[EXERCISE INSTRUCTIONS]: Copy out word for word the part of the entries that opens with the line containing "You are a GUI" and closes with the line containing "click(995, 361)", both lines included. Leave the pictures out of your answer.

[ENTRIES SUPPLIED]:
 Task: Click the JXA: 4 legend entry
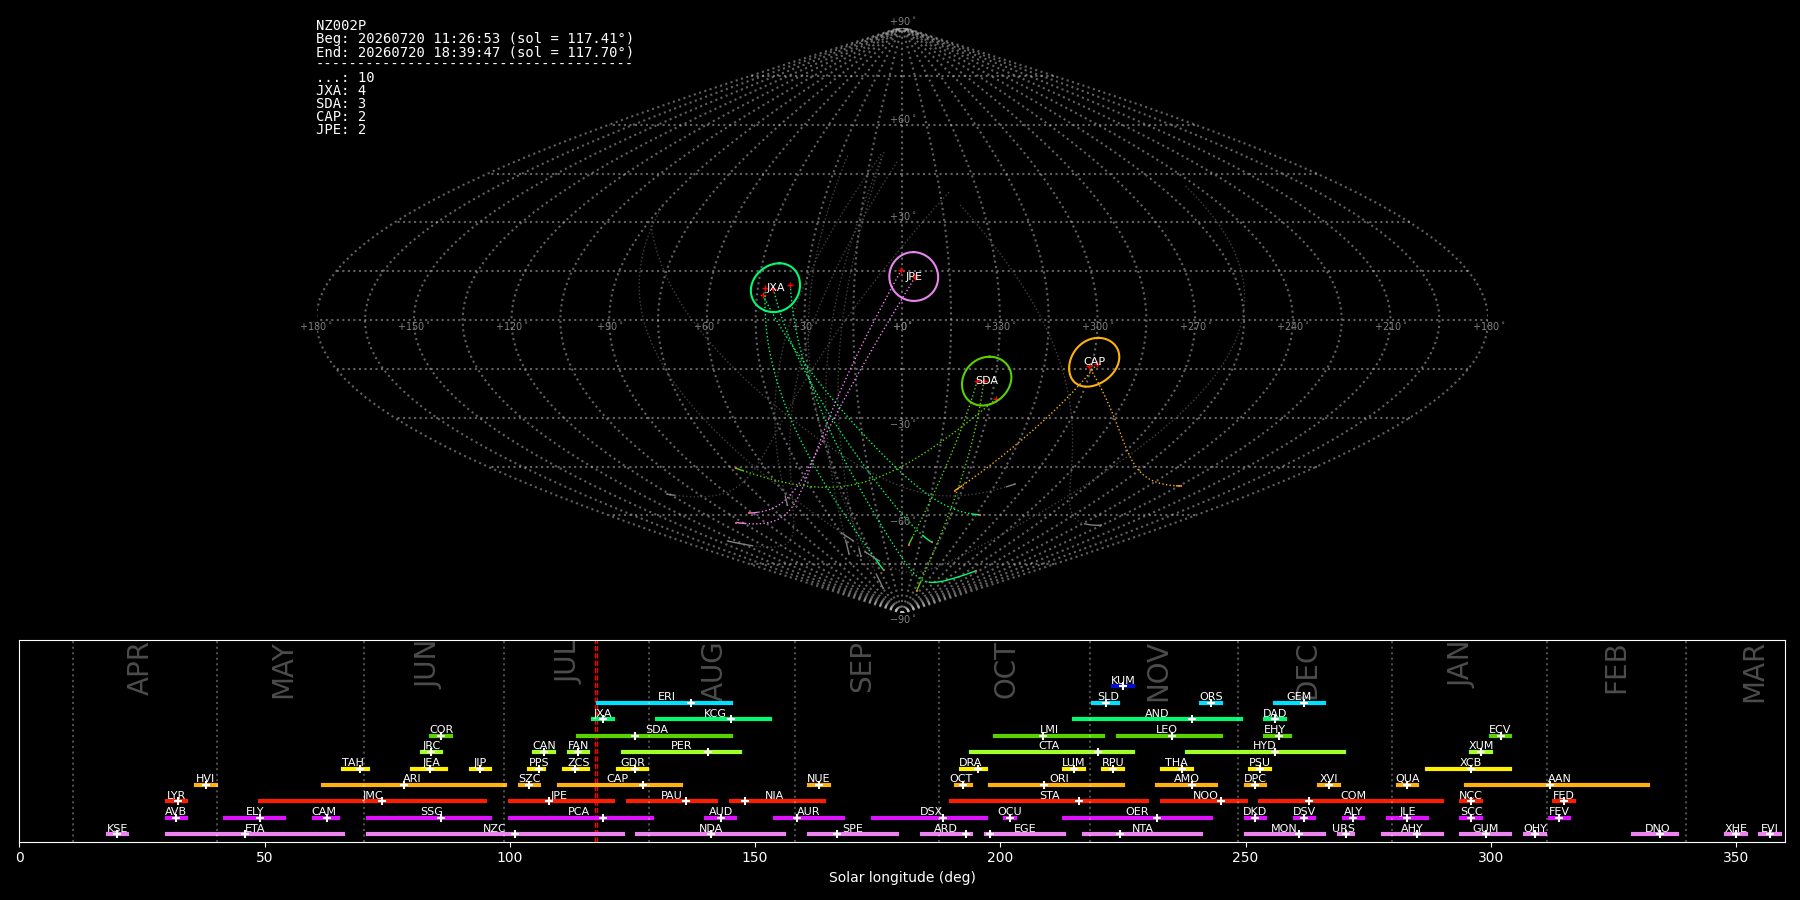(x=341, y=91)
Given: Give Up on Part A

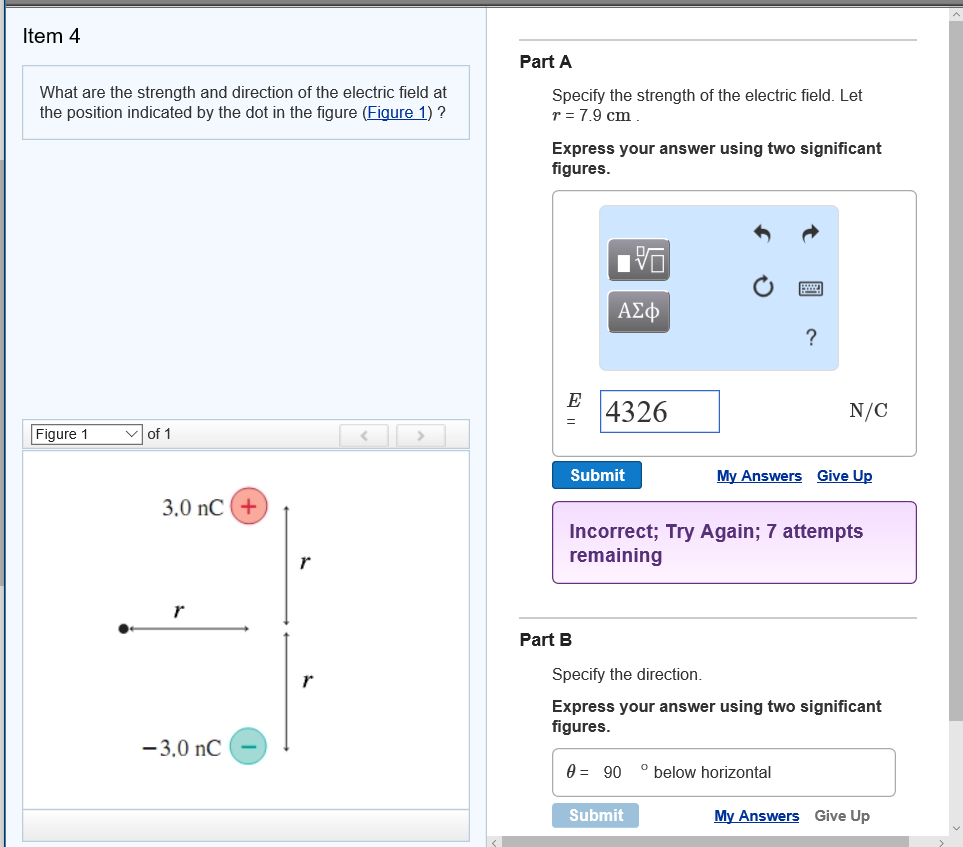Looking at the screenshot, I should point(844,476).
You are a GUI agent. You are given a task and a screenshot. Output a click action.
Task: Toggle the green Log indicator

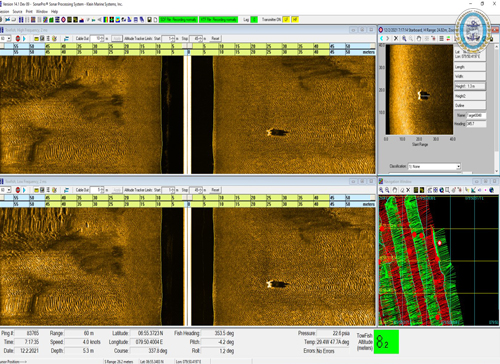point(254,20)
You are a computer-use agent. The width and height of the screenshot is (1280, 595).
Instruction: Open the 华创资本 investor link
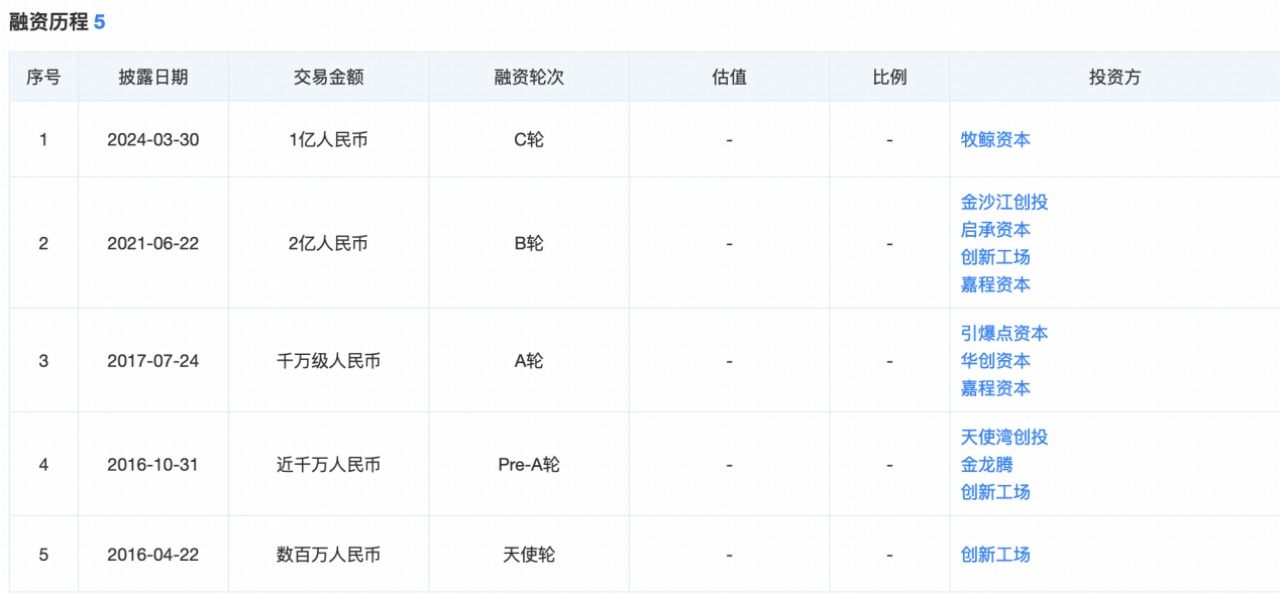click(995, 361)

* * *

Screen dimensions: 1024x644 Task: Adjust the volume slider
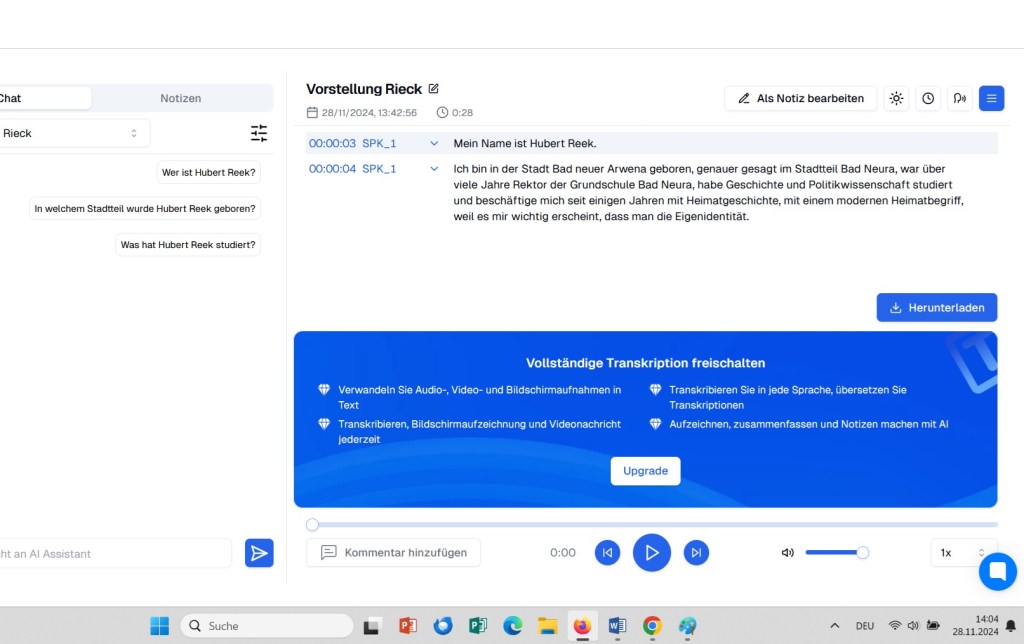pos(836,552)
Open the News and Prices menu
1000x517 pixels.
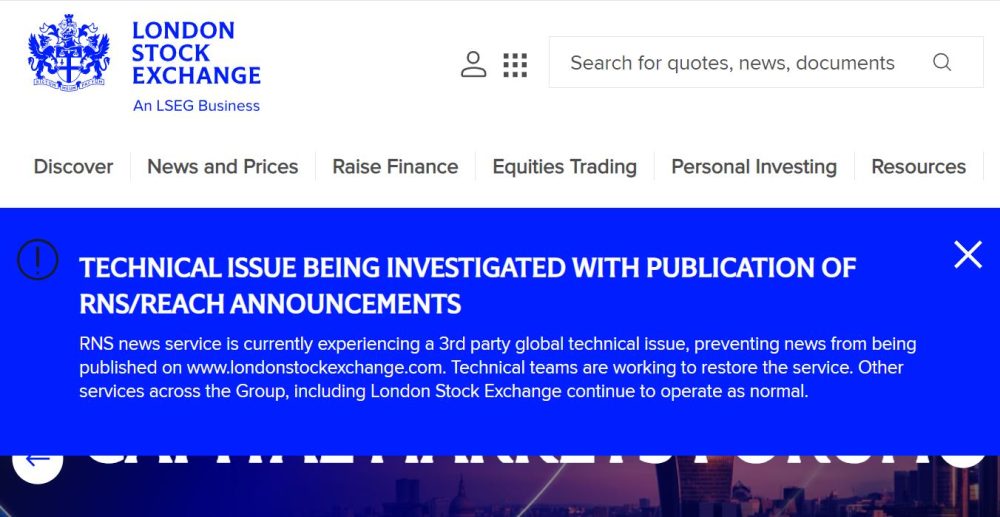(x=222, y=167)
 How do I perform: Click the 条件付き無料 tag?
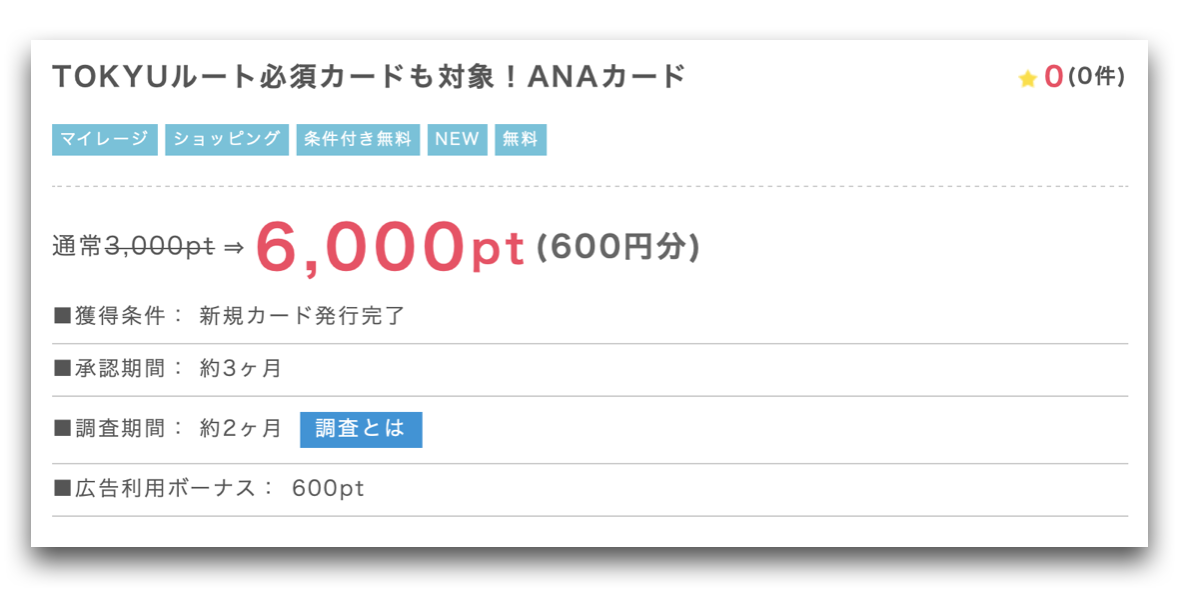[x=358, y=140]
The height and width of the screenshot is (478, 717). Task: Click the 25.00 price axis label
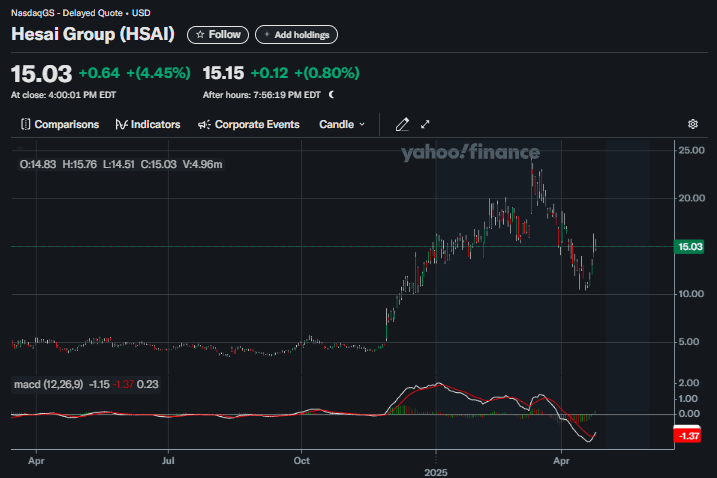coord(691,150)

[TASK OUTPUT]:
You are a GUI agent. You are given a task and a screenshot. Output a click action.
Task: Toggle the green Log indicator

point(254,20)
You are a computer-use agent. The width and height of the screenshot is (1280, 595).
Instruction: Open the 华创资本 investor link
click(995, 361)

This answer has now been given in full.